Input for this task

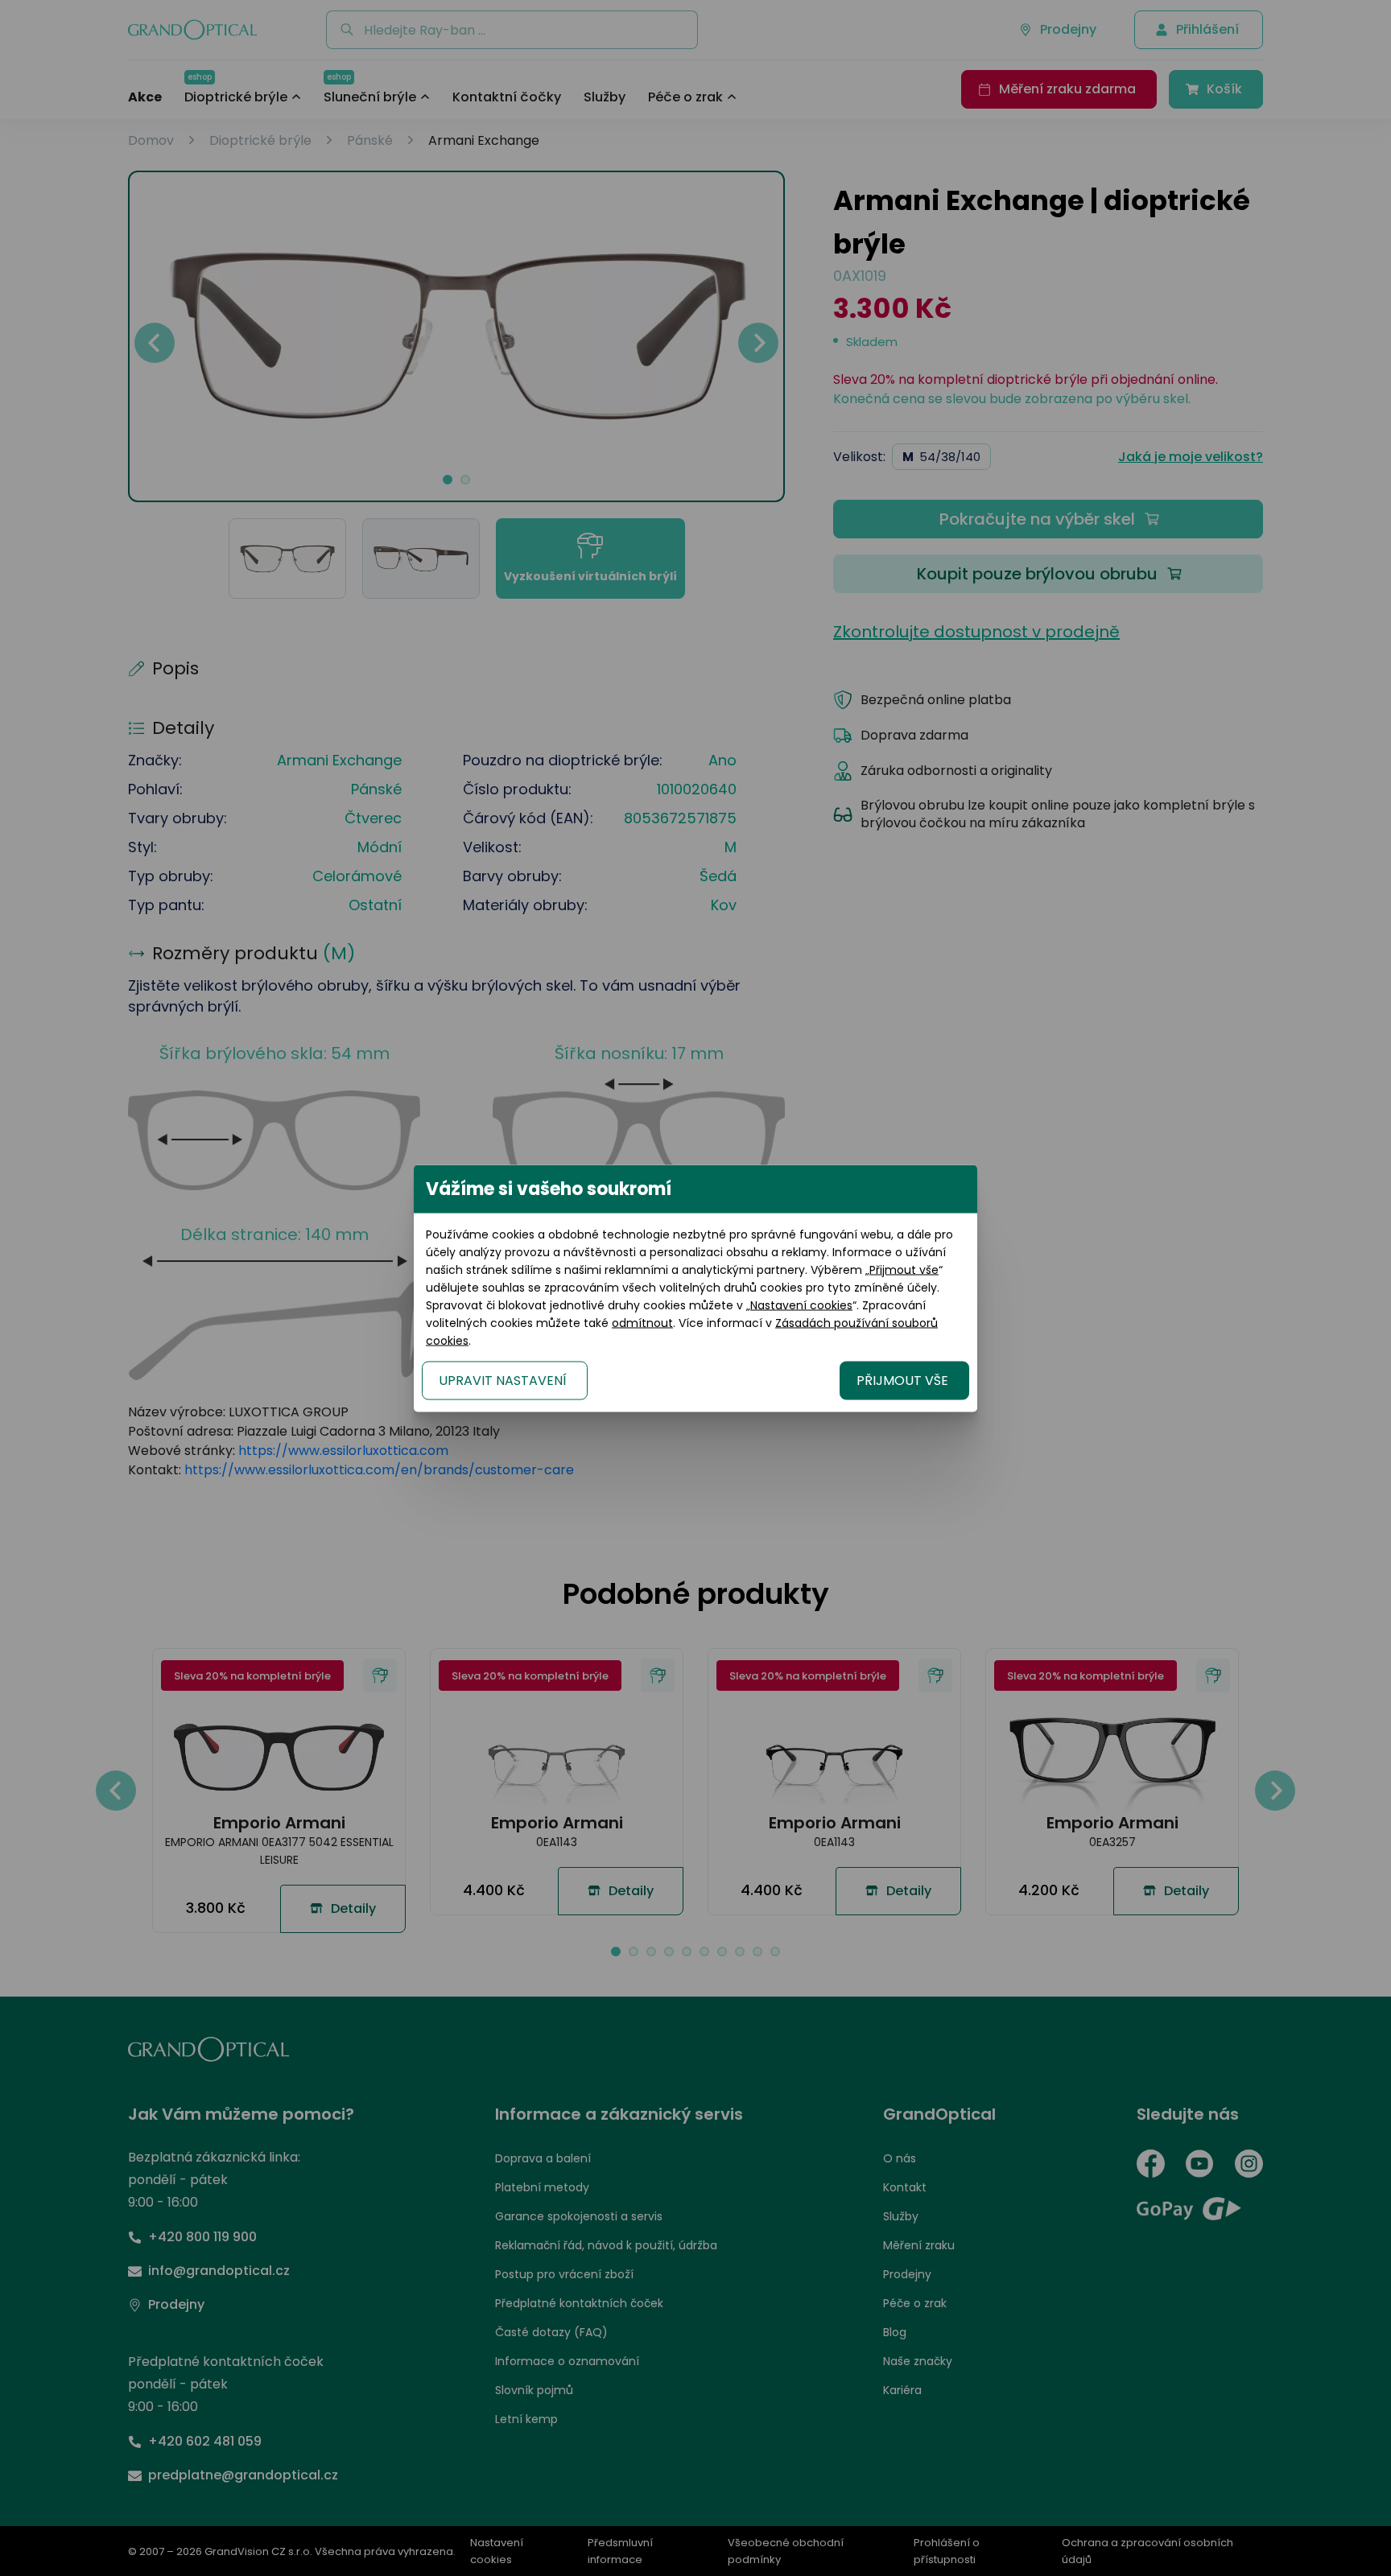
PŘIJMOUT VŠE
...
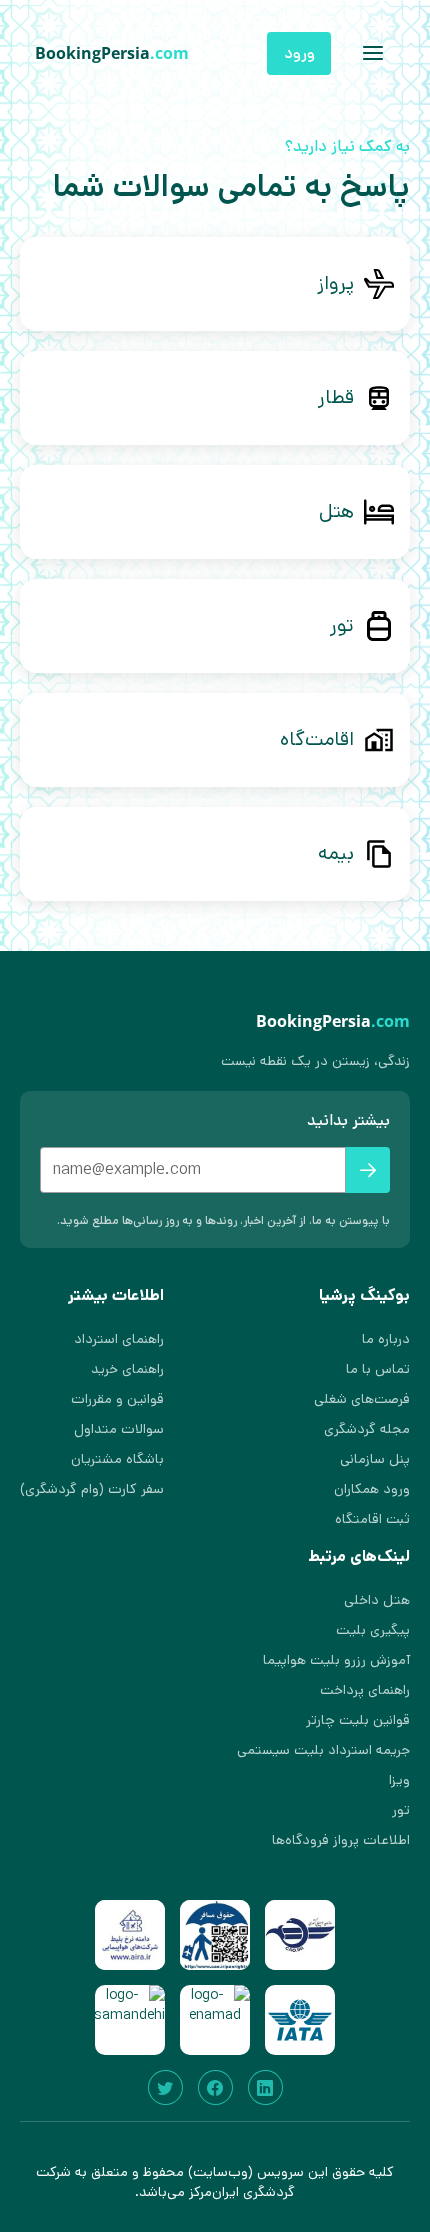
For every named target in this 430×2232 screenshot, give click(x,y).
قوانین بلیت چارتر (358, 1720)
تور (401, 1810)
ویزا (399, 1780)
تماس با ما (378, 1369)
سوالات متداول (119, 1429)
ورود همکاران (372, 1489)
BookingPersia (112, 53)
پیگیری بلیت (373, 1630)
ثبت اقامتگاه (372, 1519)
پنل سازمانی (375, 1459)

What you will do
Given the records above, reproduce precisely and only the lines between the line holding "تماس با ما (378, 1369)" and the line holding "پنل سازمانی (375, 1459)", inclusive.

Task answer
تماس با ما (378, 1369)
سوالات متداول (119, 1429)
ورود همکاران (372, 1489)
BookingPersia (112, 53)
پیگیری بلیت (373, 1630)
ثبت اقامتگاه (372, 1519)
پنل سازمانی (375, 1459)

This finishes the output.